厭氧菌培養方法

厭氧菌是自然界中分布廣泛、性能獨特的一類微生物, 專性厭氧菌因其細胞內缺乏超氧化物歧化酶、過氧化氫酶或過氧化物酶,因此無法消除機體在有氧條件下產生的有毒產物——超氧陰離子自由基，故這類微生物極易受氧毒害。專性厭氧微生物即使短暫地把它暴露於空氣中,也會引起損傷致死。因此對它們進行分離、培養和研究時,就必須有一套相應的培養分離方法。

 

1、了解厭氧菌培養常用方法：皰肉培養法、焦性沒食子酸法、厭氧罐法、厭氧箱法、厭氧培養袋法等。

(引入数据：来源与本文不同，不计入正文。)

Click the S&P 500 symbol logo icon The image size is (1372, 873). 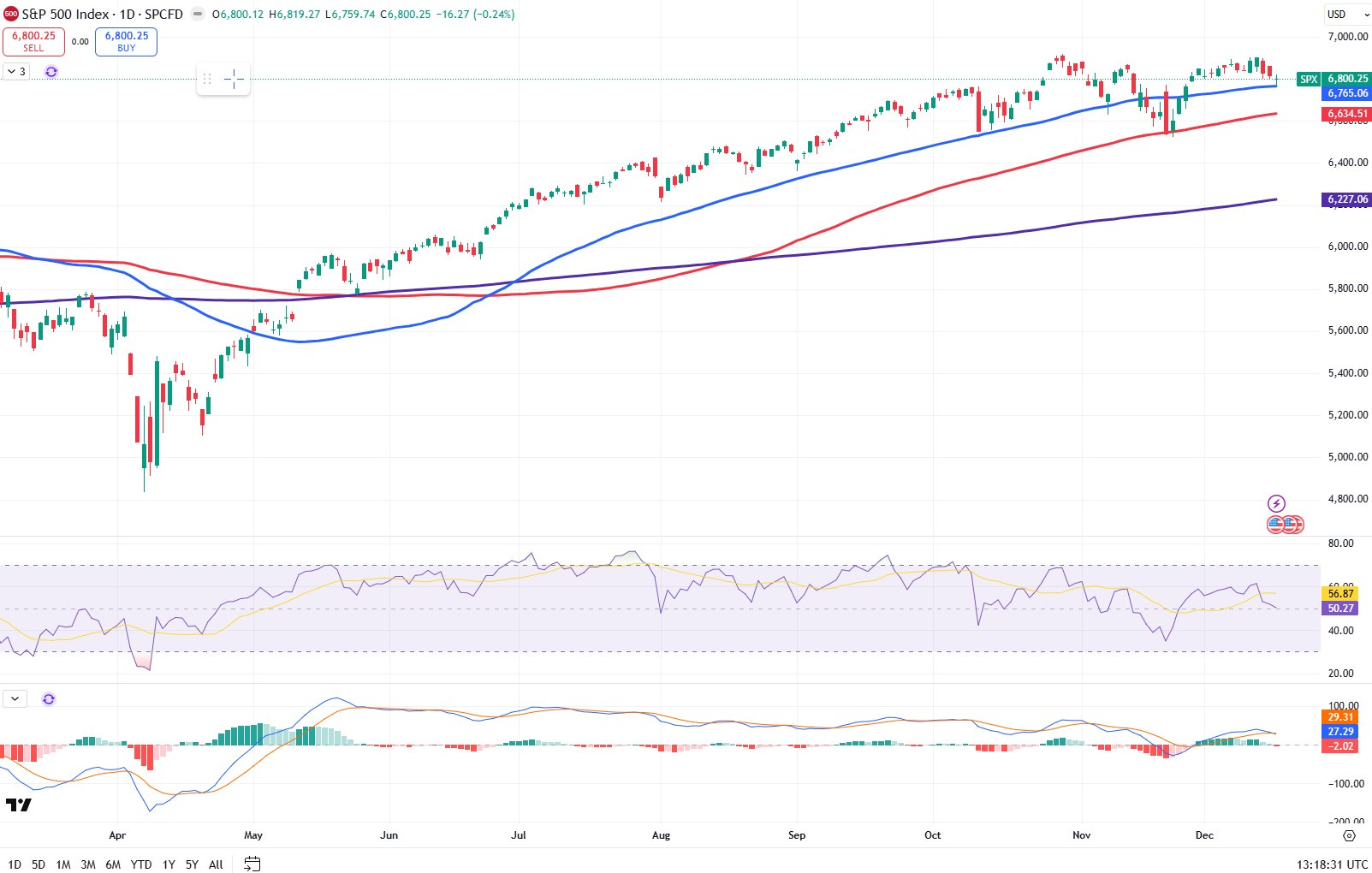click(10, 14)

2、掌握結核杆菌的形態特點，熟悉結核杆菌的培養特性。

3、掌握抗酸染色的原理及操作過程。

4、了解結核杆菌標本的采集、培養前處理及製片。

 

皰肉培養基、厭氧罐、厭氧箱、厭氧培養袋、焦性沒食子酸、NaOH、脫脂棉等

 

厭氧菌培養方法：包括物理、化學和生物學方法（總之為厭氧菌培養形成一種無氧環境）

 

1. 厭氧罐法：

厭氧產氣袋加入水後會產生氫氣和二氧化碳，氫氣在厭氧催化劑（冷觸酶鈀粒鈀粒由粉紅色變成淺蘭色而失效，160℃2h，即可恢複其活力而重複使用）的作用下，與氧結合生成水，可在30分鍾內將氧含量降至1%以下。二氧化碳可以促進厭氧菌的生長。罐內放有煮沸去氧的美蘭指示劑一管。 [每次要新鮮配製，在試管內將亞甲藍(0.5%亞甲藍3ml加水至100 ml)、6%葡萄糖和氫氧化鈉(1/10 mol/L NaOH 6 ml加水至100 ml)3種溶液等量混合並煮沸還原至無色，立即將指示劑管放入預先裝好培養物的罐內。如果能在孵育的整個過程中維持厭氧條件，則指示劑溶液將無色，否則指示劑則變色。亞甲藍有氧為藍色，無氧為無色。] 亞甲藍作為一種氧化還原指示劑。

 

2.焦性沒食子酸法：

焦性沒食子酸+NaOH→焦性沒食子橙（黑、褐色）[吸收遊離的氧氣]。

培養皿法用培養皿蓋，鋪上一薄層滅菌脫脂棉，將1g焦性沒食子酸放於其上。用肉膏蛋白陳瓊脂培養基倒平板，待凝固稍幹燥後，在平板上一半劃線接種巴氏芽孢梭菌，下一半劃線接種熒光假單胞菌，並在皿底用記號筆作好標記。滴加10％NaOH溶液約0.5ml於焦性沒食子酸上，切勿使溶液溢出棉花，立即將已接種的平板覆蓋於玻璃板上或培養皿蓋上，必須將脫脂棉全部罩住，焦性沒食子酸反應物切勿與培養基表麵接觸，以溶化的石蠟密封皿底與玻璃板或皿蓋的接觸處。置37℃溫箱培養24～48h。

 

3.厭氧培養箱法：

由厭氧環境操作箱、恒溫培養箱、高度真空傳遞箱等組成，能任意輸入所需氣體，準確調節流量，以滿足厭氧菌生長需要。